DALLAS — A third school year complicated by COVID is now underway across North Texas, and the reigning Texas Teacher of the Year says his friends and colleagues are “emotionally drained.”

“They’re calling on all the strength and prayers of everybody,” Eric Hale said. “But we refuse to let COVID contain expectations for the students we serve.”

Hale teaches a combined first- and second-grade class at David G. Burnet Elementary in Dallas ISD.

He was named Texas Teacher of the Year in October 2020 thanks to his uncanny ability to connect with and inspire young students.

While COVID has not dampened his spirit, it has disappointed his soul.

“I’m not going to lie to you, it’s a little bit disheartening,” Hale admits.

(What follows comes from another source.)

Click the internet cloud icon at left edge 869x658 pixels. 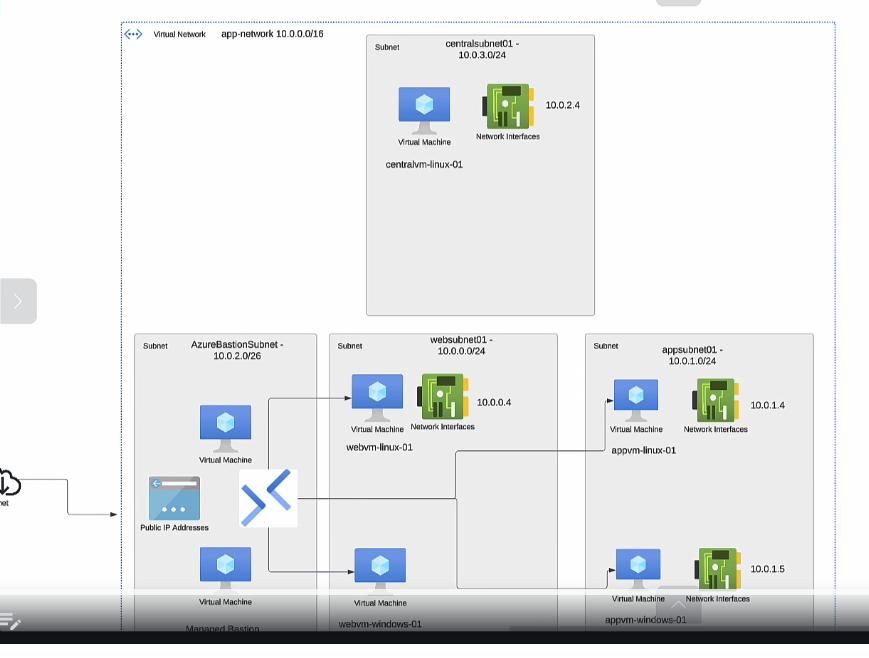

RELATED: History made: Dallas ISD teacher becomes first Black man to win Texas Teacher of the Year

To start another school semester with surging cases and a raging debate about masks is not easy.

“Luckily children aren’t old enough to be part of a political party,” he said, “so I keep the main thing the main thing, and that’s the success of my students.”

In the spring of 2020, Hale transitioned to a fully online classroom, posting lessons on YouTube and learning to teach on Zoom.

That fall he continued teaching virtually, but from his classroom.

Eventually, Dallas ISD transitioned back to an in-person teaching environment, and that’s how Hale ended the 2020-2021 school year.

But with the rampant spread of the Delta variant of COVID, it feels like Texas has taken several steps backward as the 2021-2022 school year begins.

“I definitely believe it’s made the children mature faster,” Hale said. “They’re cognizant of being safe, and they’re doing the best they can to rise to the occasion. And so many teachers across America are doing the same thing.”

“The children we serve are resilient – they’re champions.”

Hale’s own daughter is now in kindergarten at Burnet.

RELATED: President Biden calls Dallas ISD superintendent, thanks him for holding firm on mask requirements

The campus earned the prestigious designation of being a Lighthouse School, something only one other Dallas ISD school has achieved, for instilling character in the kids.

“We’re extremely proud of it,” Hale said.

Hale said he’s also proud of Dallas ISD superintendent Michael Hinojosa’s pandemic response.

Hinojosa defied an order from Texas Gov. Greg Abbott prohibiting public school districts from requiring masks and – as of the day we spoke with Hale - Dallas ISD was requiring masks on all campuses.

“It’s definitely good to know that my superintendent stands on the side of science,” Hale said.

When asked how he keeps going despite so many challenges to teaching during a pandemic, Hale said it’s because he easily relates to the kids in his class.

More than 90% of Burnet’s student body is growing up in poverty.

“I think about the one educator that stood in the gap for me, and I know that I’m that educator for many of the kids that are in my school community,” he said.

“I’m the only person that they’ve got. If I fold, what do they have left?”